Get a blower. Don't waste your money on one of those blower/vac combos. And don't bag. The clippings are good for the lawn.


----------



## Han'D' (Apr 7, 2009)

I bought a blower/vac and I can tell you that you will end up wearing the dust and debris if you use the vac...think Pig Pen!

I just go back over the walk with lawnmower after edging or use a blower when it works. Blow the debis away from the edge or well into the grass to utilize the clippings...:wink:


----------



## TooledUp (Jul 7, 2009)

Definately the blower. I use mine after every mowing to blow the lawn mower off and all of the concrete and sidewalks. It is also great for blowing grass that is clumped up on on your grass. That way you do not see dead grass laying in rows after you mow, which happens from time to time if the grass gets too long between mowings.


----------



## limitdiy (Apr 26, 2009)

TooledUp said:


> Definately the blower. I use mine after every mowing to blow the lawn mower off and all of the concrete and sidewalks. It is also great for blowing grass that is clumped up on on your grass. That way you do not see dead grass laying in rows after you mow, which happens from time to time if the grass gets too long between mowings.
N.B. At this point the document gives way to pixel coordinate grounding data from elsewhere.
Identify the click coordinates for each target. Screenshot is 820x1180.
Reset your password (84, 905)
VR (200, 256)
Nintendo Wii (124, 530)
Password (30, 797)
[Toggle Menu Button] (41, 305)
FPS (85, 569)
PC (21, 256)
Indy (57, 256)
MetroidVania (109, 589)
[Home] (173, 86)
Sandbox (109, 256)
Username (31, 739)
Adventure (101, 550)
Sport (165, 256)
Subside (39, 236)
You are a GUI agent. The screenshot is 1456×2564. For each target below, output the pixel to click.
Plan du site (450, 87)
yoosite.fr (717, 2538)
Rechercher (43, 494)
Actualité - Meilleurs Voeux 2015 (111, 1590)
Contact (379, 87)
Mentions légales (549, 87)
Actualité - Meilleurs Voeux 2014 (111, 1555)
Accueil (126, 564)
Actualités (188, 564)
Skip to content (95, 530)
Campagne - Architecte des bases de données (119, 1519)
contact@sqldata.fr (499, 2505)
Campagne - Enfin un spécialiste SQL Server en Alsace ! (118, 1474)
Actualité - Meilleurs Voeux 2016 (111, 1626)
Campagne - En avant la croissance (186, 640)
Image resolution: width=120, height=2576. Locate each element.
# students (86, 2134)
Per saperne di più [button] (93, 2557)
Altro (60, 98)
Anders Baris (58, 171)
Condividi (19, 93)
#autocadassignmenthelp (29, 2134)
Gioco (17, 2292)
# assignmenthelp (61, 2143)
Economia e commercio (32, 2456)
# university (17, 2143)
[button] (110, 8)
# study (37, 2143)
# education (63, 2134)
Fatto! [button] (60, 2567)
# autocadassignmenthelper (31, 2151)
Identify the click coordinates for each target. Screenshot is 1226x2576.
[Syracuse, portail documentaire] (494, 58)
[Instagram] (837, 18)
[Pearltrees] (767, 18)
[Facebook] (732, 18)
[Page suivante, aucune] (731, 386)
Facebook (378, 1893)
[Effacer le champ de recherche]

So, do you just blow it and leave it?
Or do you pick it up as well?

I found that when i leave the grass clippings on top of the existing grass, it usually kills the grass underneath it. Maybe because I'm in Houston and it gets so incredibly hot here? And its St. Augustine grass?


----------



## handy man88 (Jan 23, 2007)

limitdiy said:


> So, do you just blow it and leave it?
> Or do you pick it up as well?
> 
> I found that when i leave the grass clippings on top of the existing grass, it usually kills the grass underneath it. Maybe because I'm in Houston and it gets so incredibly hot here? And its St. Augustine grass?


Blow it out onto the street and then sweep it up.


----------



## Kap (Jun 20, 2008)

limitdiy said:


> I found that when i leave the grass clippings on top of the existing grass, it usually kills the grass underneath it. Maybe because I'm in Houston and it gets so incredibly hot here? And its St. Augustine grass?


If that's the case, you need to mow a little more often. You should be mowing so that you take no more than 1/3 of the height off the grass.


----------



## downunder (Jun 13, 2008)

Uhhhh
Use a mulching mower?


----------



## Mr Chips (Mar 23, 2008)

a good mulching mower deck, with a SHARP mulching blade, shouldn't cause clippings to kill the grass. If you see the clippings starting to "clump" on the lawn, then you probably are cutting grass that's too wet, or you have a lot of build-up on the underside of your deck. Get a plastic paint scraper or a putty knife, and clean off the build up. For a mulching mower to work well, the clippings need to be able to "bounce around", so they are forced to go through the blades several times and get chopped fine. When you mow wet grass, it tends to stick to the deck, and once you get the deck covered in grass, you lose all the advantages of a mulching deck.

Keep your blade sharp. if you have sticks and sandy patches in your yard, keep in mind that when you go over them with a running mower, it creates suction that will lift up sand, and sticks and cause your blade to dull, or even "sand blast" your blade to half it's width, all of which will effect the muching and/or bagging capabilities of your mower


----------



## concretemasonry (Oct 10, 2006)

When I have the problems with clippings and edging debris. I try to do it late in the day and then come back with my mower for a quick pass over the problem area in the morning. The grass loses some moisture overnight and is not dry, but is dry enough to make it possible to clean up and bag much easier and volume in the bag is reduced.

Dick


----------